Task instructions » In the records below, find the line containing "This screenshot has width=454, height=256."; copy exactly that line and all lines after it to the end, and nothing else.

Provided records »
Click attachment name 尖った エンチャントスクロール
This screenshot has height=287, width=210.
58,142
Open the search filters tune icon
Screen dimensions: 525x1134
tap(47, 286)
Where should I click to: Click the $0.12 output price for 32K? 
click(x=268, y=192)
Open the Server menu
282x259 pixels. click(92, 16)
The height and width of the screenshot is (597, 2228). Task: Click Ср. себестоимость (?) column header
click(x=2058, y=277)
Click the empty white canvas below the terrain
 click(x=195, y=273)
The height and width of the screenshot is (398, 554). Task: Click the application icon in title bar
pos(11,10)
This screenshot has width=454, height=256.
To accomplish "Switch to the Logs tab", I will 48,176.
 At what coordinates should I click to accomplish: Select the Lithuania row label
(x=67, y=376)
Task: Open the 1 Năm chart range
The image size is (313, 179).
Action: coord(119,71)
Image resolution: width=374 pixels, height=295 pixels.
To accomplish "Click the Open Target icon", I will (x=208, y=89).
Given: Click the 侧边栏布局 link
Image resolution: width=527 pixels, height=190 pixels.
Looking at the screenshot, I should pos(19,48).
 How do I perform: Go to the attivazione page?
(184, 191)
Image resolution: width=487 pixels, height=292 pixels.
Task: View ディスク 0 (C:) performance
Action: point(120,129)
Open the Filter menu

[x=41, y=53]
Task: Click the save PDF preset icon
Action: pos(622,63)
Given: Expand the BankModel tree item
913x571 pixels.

Response area »
This screenshot has width=454, height=256.
To accomplish "Switch to the Logs tab", I will 48,176.
 At what coordinates should I click to accomplish: Select the Lithuania row label
(x=67, y=376)
Task: Open the 1 Năm chart range
The image size is (313, 179).
Action: coord(119,71)
Image resolution: width=374 pixels, height=295 pixels.
To accomplish "Click the Open Target icon", I will (x=208, y=89).
Given: Click the 侧边栏布局 link
Image resolution: width=527 pixels, height=190 pixels.
Looking at the screenshot, I should pos(19,48).
 How do I perform: Go to the attivazione page?
(184, 191)
Image resolution: width=487 pixels, height=292 pixels.
Task: View ディスク 0 (C:) performance
Action: point(120,129)
Open the Filter menu

[x=41, y=53]
Task: Click the save PDF preset icon
Action: pos(622,63)
Given: Expand the BankModel tree item
913x571 pixels.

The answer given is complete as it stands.